Selection:
The grading rubric for the final project is as follows:
- Clarity (1-5) For the reasonably well-prepared reader, is it clear what was done and why? Is the report well-written and well structured?
- Originality / Innovativeness (1-5) How original is the approach? Does this project break new ground in topic, methodology, or content? How exciting and innovative is the work that it describes?
- Soundness / Correctness (1-5) First, is the technical approach sound and well-chosen? Second, can one trust the claims of the report – are they supported by proper experiments, proofs, or other argumentation?
- Meaningful Comparison (1-5) Does the author make clear where the problems and methods sit with respect to existing literature? Are any experimental results meaningfully compared with the best prior approaches?
- Substance (1-5) Does this project have enough substance, or would it benefit from more ideas or results? Note that this question mainly concerns the amount of work; its quality is evaluated in other categories.
- Overall (1-5)
Academic Integrity
Any assignment or exam that you hand in must be your own work (with the exception of group projects). However, talking with others to better understand the material is strongly encouraged. Copying a solution or letting someone copy your solution is considered cheating. Everything you hand in must be your own words. Code you hand in must be written by you, with the exception of any code provided as part of the assignment. Any collaboration during an exam is considered cheating. Any student who is caught cheating will be reported to the Office of Student Integrity. Please don’t take a chance - if you are having trouble understanding the material, let us know and we will be happy to help.

Supplied material:
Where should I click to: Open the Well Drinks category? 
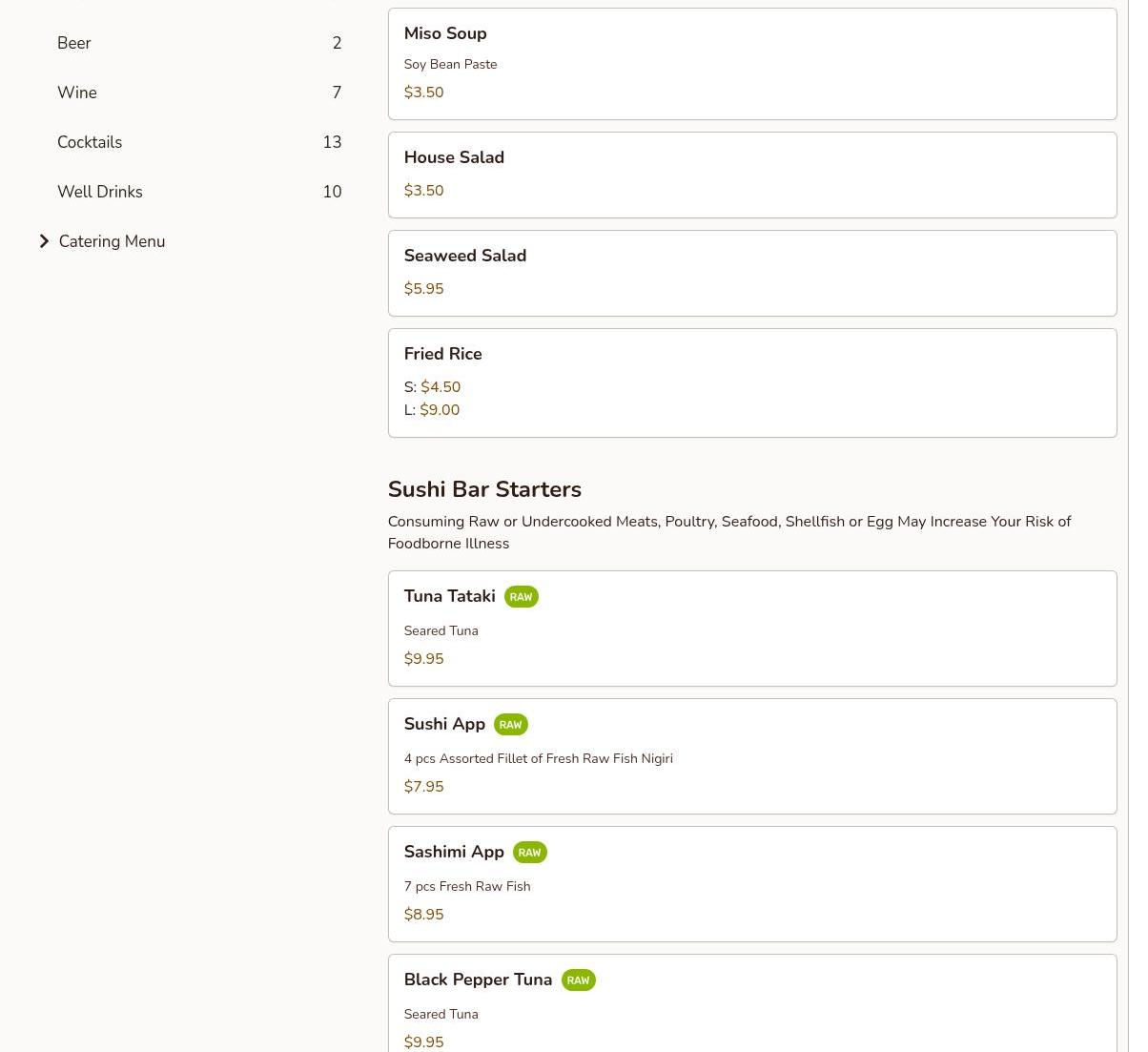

Tasks for this exercise:
• 1. Quote the course policy word for word, starting with "- Originality /" and going on through "- Overall (1-5)".
• 2. List every category in the course policy that is scored on a 1-5 scale.

Written responses:
• 1.
- Originality / Innovativeness (1-5) How original is the approach? Does this project break new ground in topic, methodology, or content? How exciting and innovative is the work that it describes?
- Soundness / Correctness (1-5) First, is the technical approach sound and well-chosen? Second, can one trust the claims of the report – are they supported by proper experiments, proofs, or other argumentation?
- Meaningful Comparison (1-5) Does the author make clear where the problems and methods sit with respect to existing literature? Are any experimental results meaningfully compared with the best prior approaches?
- Substance (1-5) Does this project have enough substance, or would it benefit from more ideas or results? Note that this question mainly concerns the amount of work; its quality is evaluated in other categories.
- Overall (1-5)

• 2.
- Clarity
- Originality / Innovativeness
- Soundness / Correctness
- Meaningful Comparison
- Substance
- Overall